● What you have to do
Beneath this task are records; print exactly the stretch of them from the line with "You are a computer-use" through the line with "The width and height of the screenshot is (690, 388).", both ends included.
Records provided START
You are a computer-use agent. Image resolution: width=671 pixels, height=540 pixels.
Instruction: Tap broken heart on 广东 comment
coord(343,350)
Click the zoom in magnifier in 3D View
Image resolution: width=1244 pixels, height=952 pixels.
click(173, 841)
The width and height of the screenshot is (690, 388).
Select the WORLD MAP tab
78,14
Records provided END
Records provided START
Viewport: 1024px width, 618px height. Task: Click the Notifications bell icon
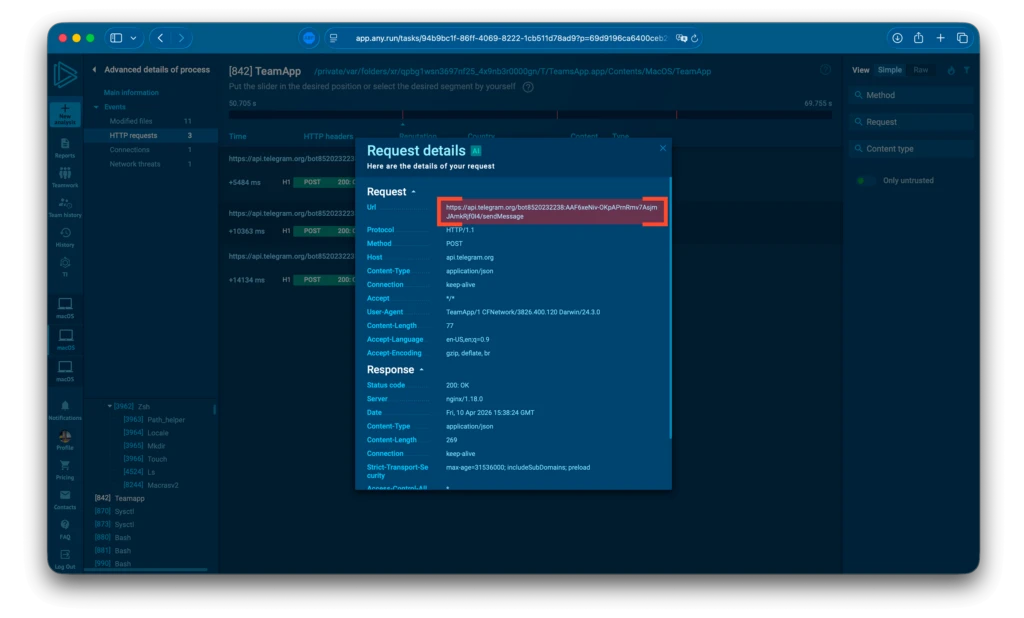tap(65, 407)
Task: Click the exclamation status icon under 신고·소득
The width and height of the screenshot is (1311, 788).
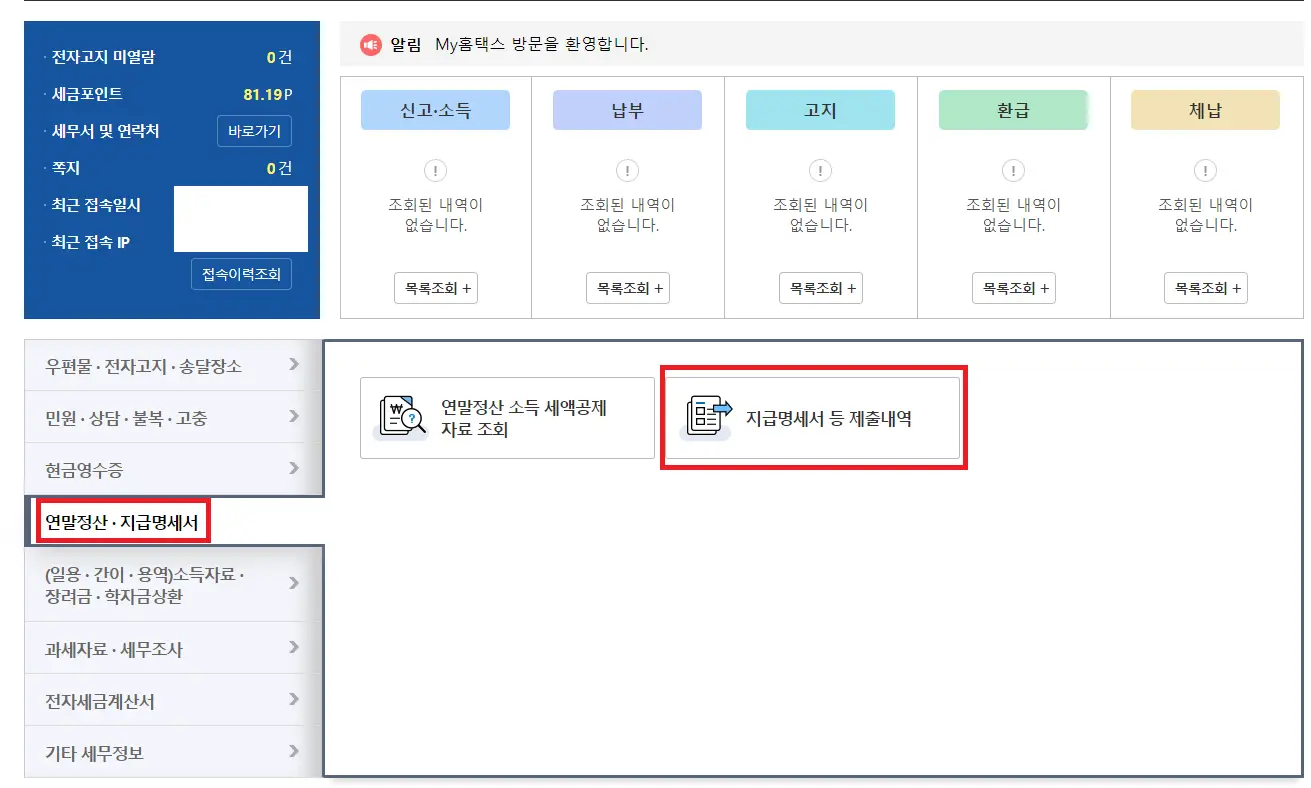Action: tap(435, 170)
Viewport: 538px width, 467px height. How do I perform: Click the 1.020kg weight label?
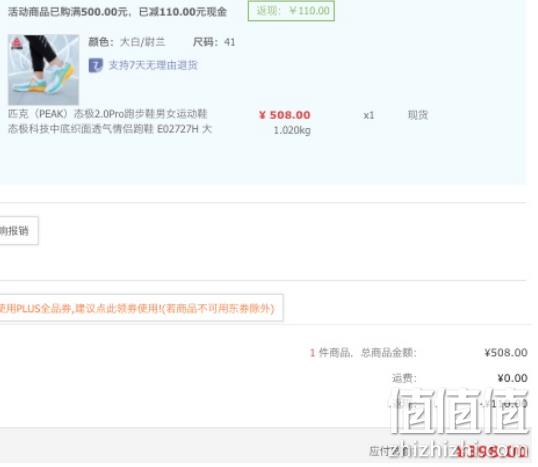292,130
Records provided END
● Solution to this problem
You are a computer-use agent. Image resolution: width=671 pixels, height=540 pixels.
Instruction: Tap broken heart on 广东 comment
coord(343,350)
Click the zoom in magnifier in 3D View
Image resolution: width=1244 pixels, height=952 pixels.
click(173, 841)
The width and height of the screenshot is (690, 388).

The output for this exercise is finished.